We trust that you will find this useful. We would be happy to discuss this matter with you further if you have additional questions. Please call Gary Kepplinger or Tom Armstrong of my staff at (202) 512-5644.
Robert P. Murphy General Counsel
1. The FCCA, as amended by the Debt Collection Improvement Act, now authorizes heads of agencies, generally, to compromise debts, but only in amounts of not more than $100,000. 31 U.S.C.A. sec. 3711(a)(2) (West Supp. 1997). The Federal Claims Collection Standards require that agencies refer to the Department of Justice for approval any proposal to compromise debt in excess of $100,000. 4 C.F.R. sec. 103.1(b) (1997).
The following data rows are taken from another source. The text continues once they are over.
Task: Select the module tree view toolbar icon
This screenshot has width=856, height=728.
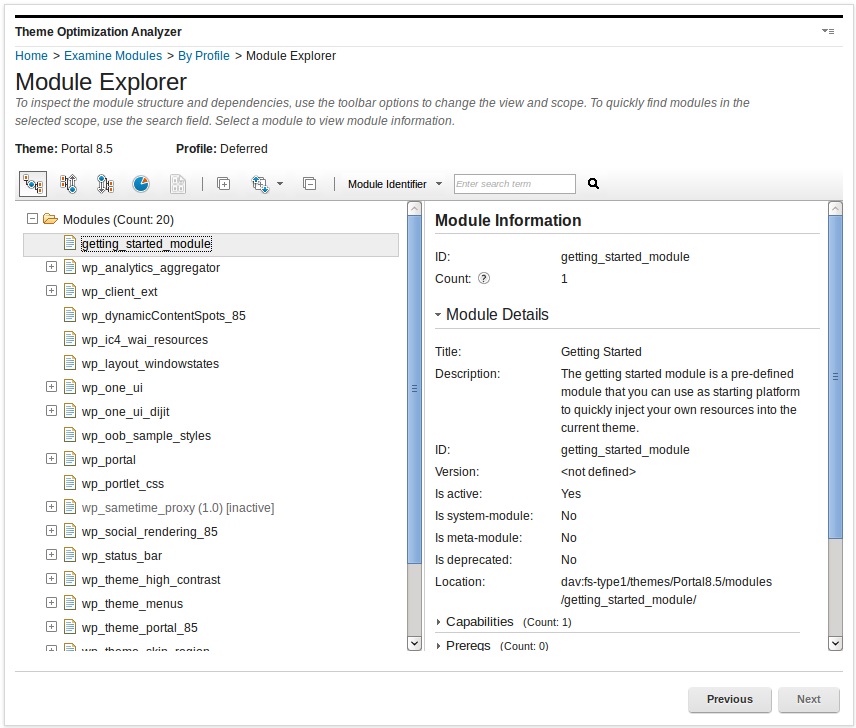Action: (31, 184)
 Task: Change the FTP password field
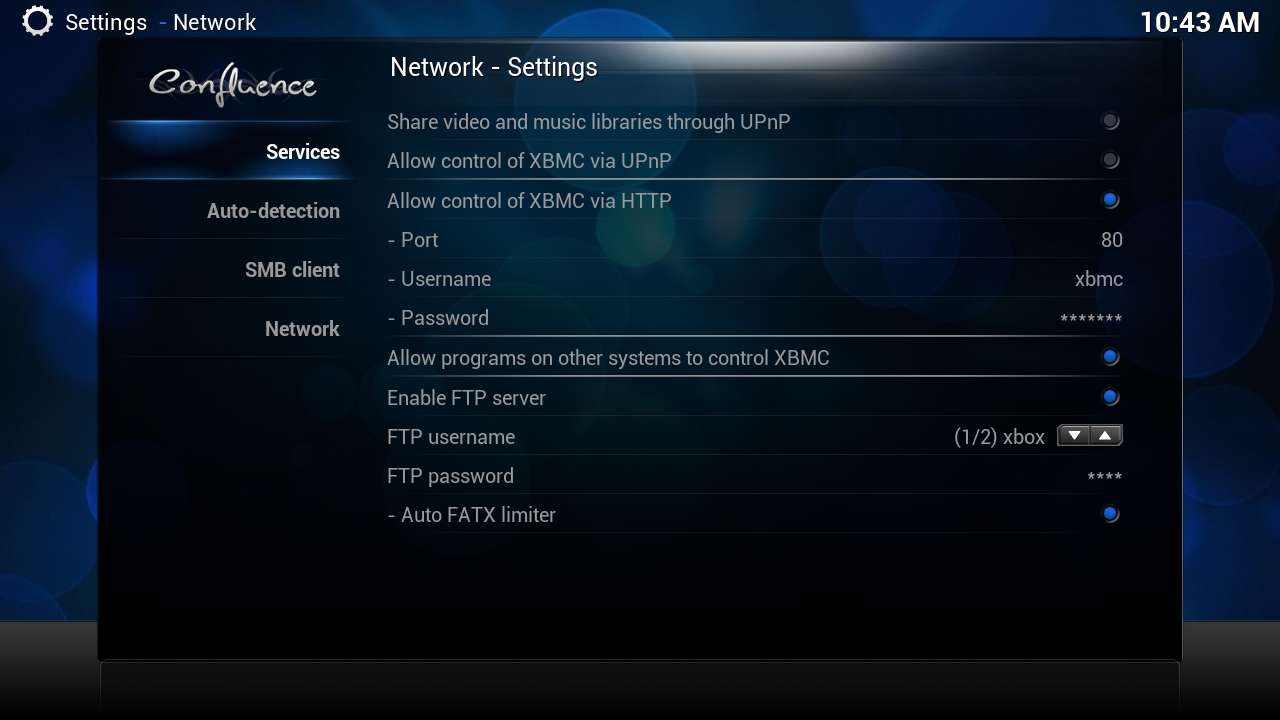click(755, 476)
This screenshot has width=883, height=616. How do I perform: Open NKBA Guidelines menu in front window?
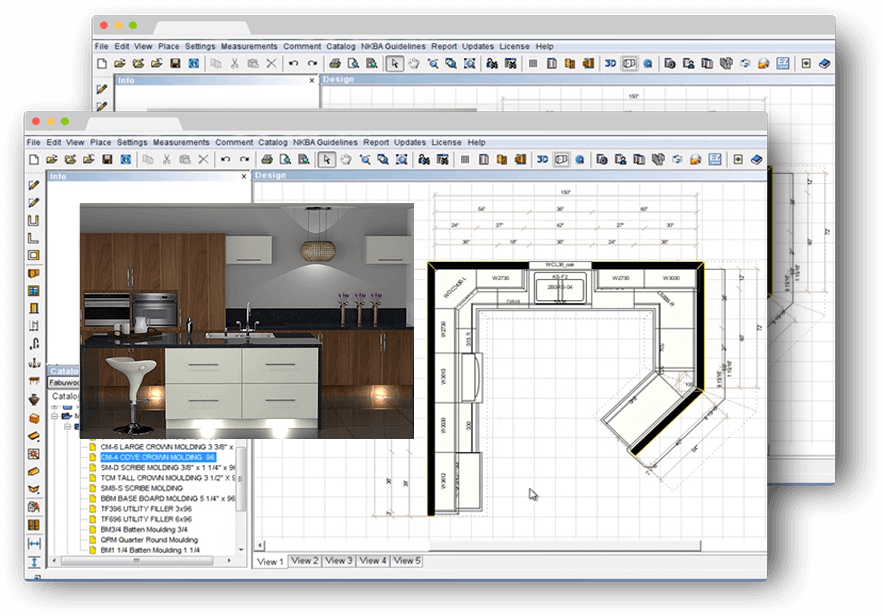(x=324, y=142)
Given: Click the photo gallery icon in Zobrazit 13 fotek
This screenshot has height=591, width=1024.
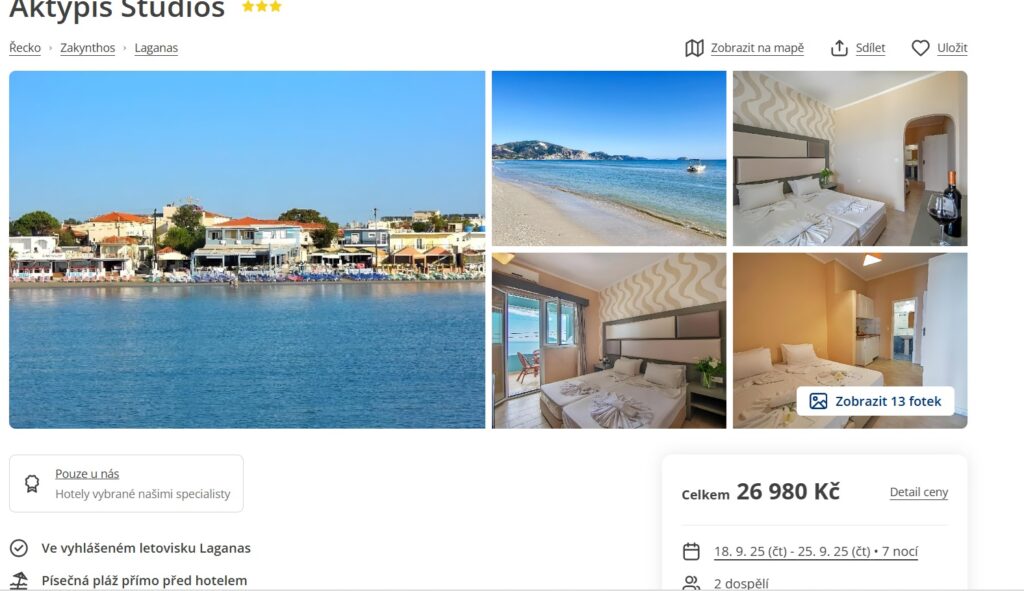Looking at the screenshot, I should tap(818, 401).
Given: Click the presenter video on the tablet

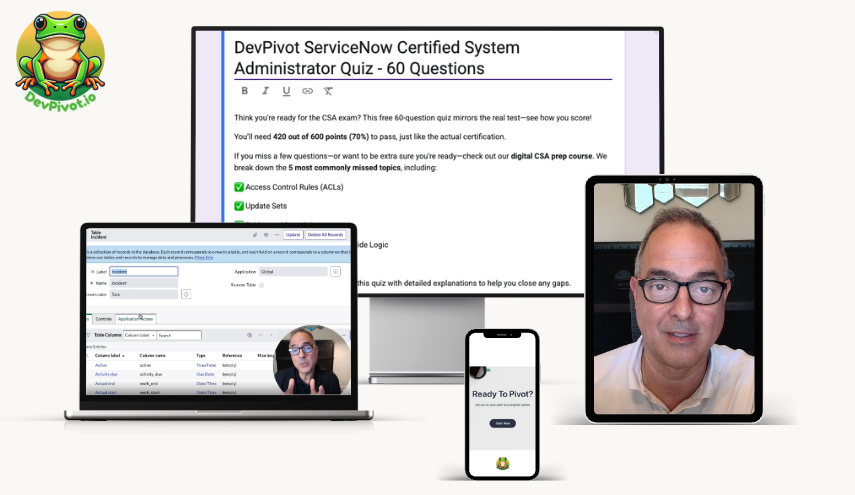Looking at the screenshot, I should [x=673, y=300].
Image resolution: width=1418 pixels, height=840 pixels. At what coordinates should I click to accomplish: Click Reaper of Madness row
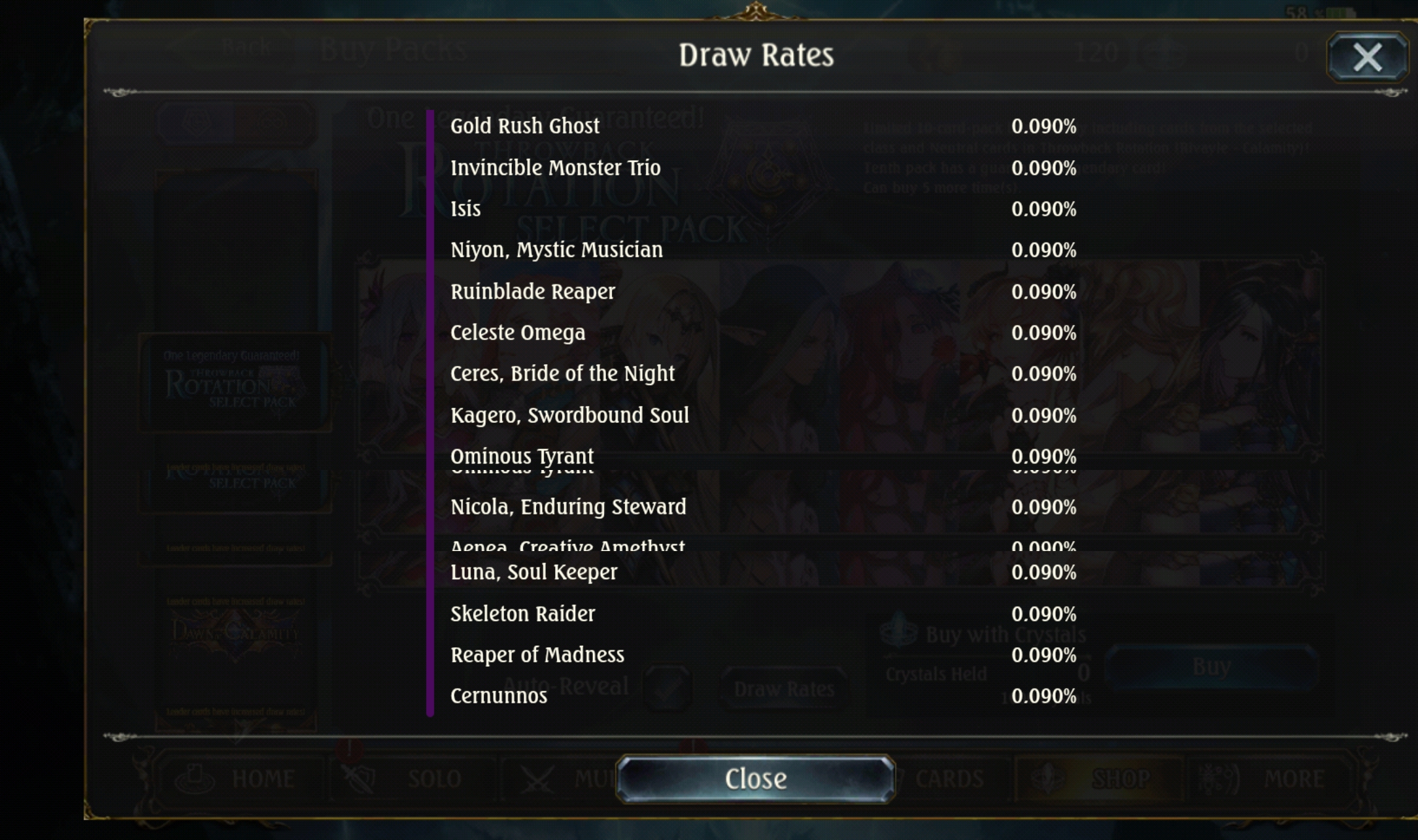pyautogui.click(x=763, y=655)
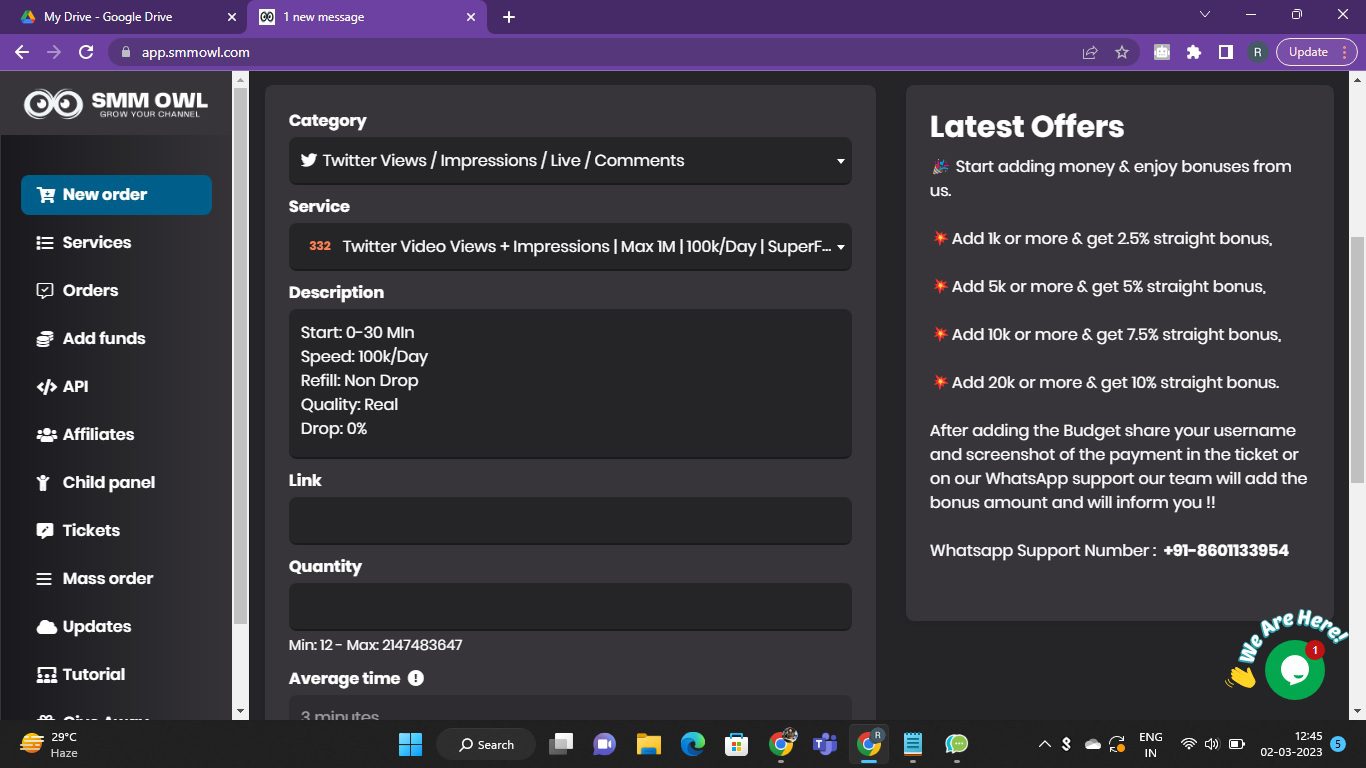Viewport: 1366px width, 768px height.
Task: Open the live chat bubble icon
Action: [x=1294, y=670]
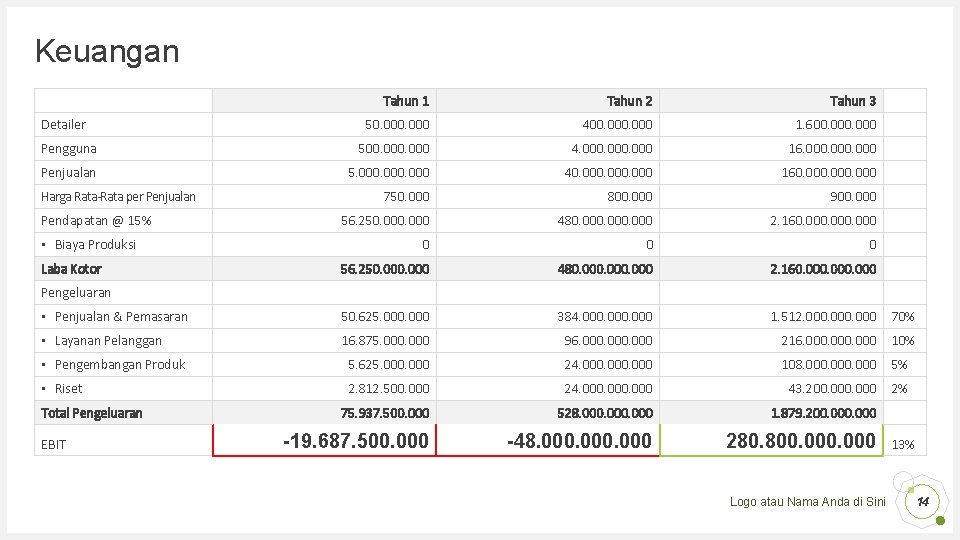Select the Total Pengeluaran row label
Image resolution: width=960 pixels, height=540 pixels.
click(x=92, y=413)
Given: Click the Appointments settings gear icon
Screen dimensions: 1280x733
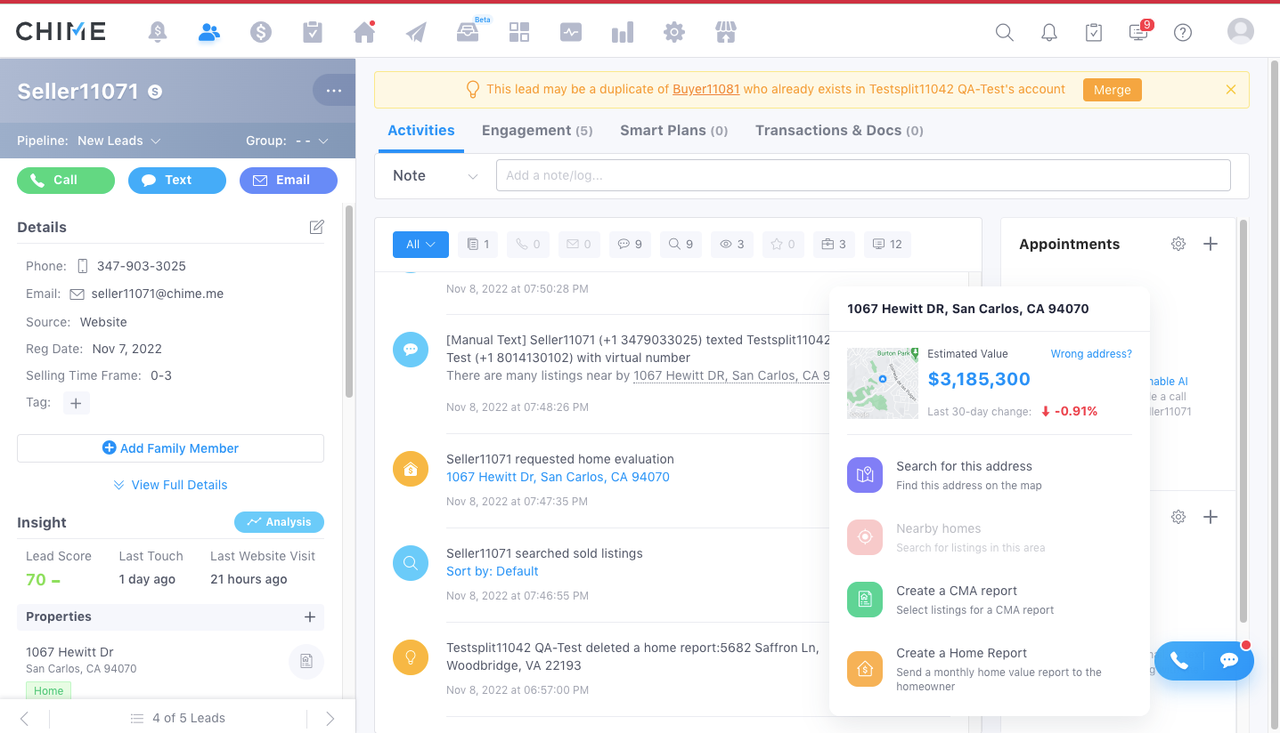Looking at the screenshot, I should pos(1178,244).
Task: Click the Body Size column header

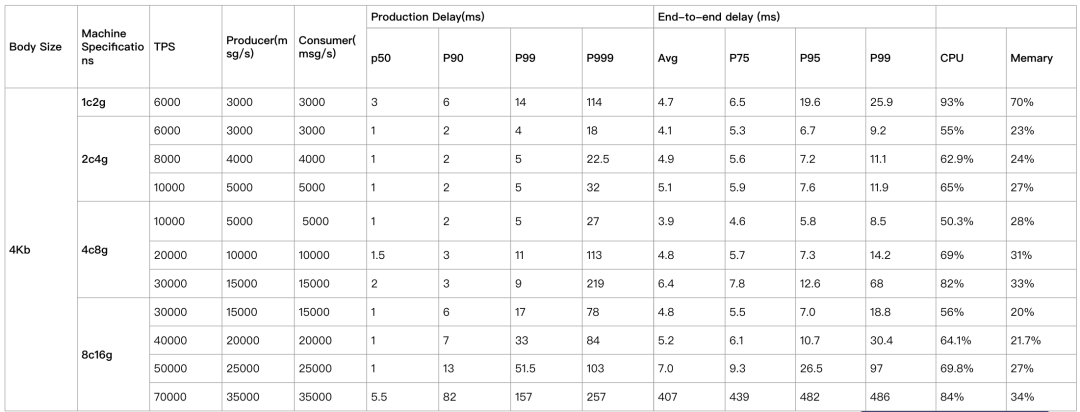Action: (40, 47)
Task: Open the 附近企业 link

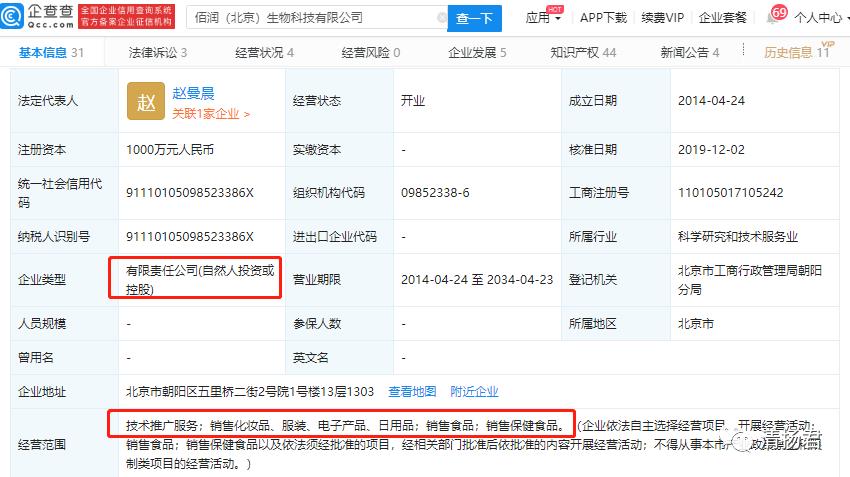Action: pos(474,391)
2. Section 4 of the FCCA specifies that the authorities provided agencies by the FCCA were not intended to diminish any pre-existing authority that an agency had to compromise debt. Pub. L. No. 89-508, sec. 4, 80 Stat. 309 (1966).
3. The Small Business Administration (SBA), unlike GSA, had express authority to compromise debts as well as to modify (or adjust) the terms of loans. SBA opined, and we agreed, that its authority to modify loans was separate and distinct from its compromise authority. SBA would compromise debts after SBA concluded that its debtor was unable to pay the debt, but would require adequate legal consideration from its debtor before its would agree to modifications that would reduce the value of a loan.
4. We are aware of only one instance where compromise authority has been inferred when not expressly granted by statute. In that instance, the agency had "sue and be sued" authority. We accepted without objection the Virgin Islands Company's authority to compromise damage claims for personal injuries as part of its authority to "sue and be sued". 25 Comp. Gen. 685, 687 (1946).
5. According to the GSA memo, the Department of Justice "accepted" GSA's proposal in 1992 to refinance Boston's note. It is not clear whether Justice agreed with GSA's opinion that section 204(g) authorizes the Administrator to compromise debts.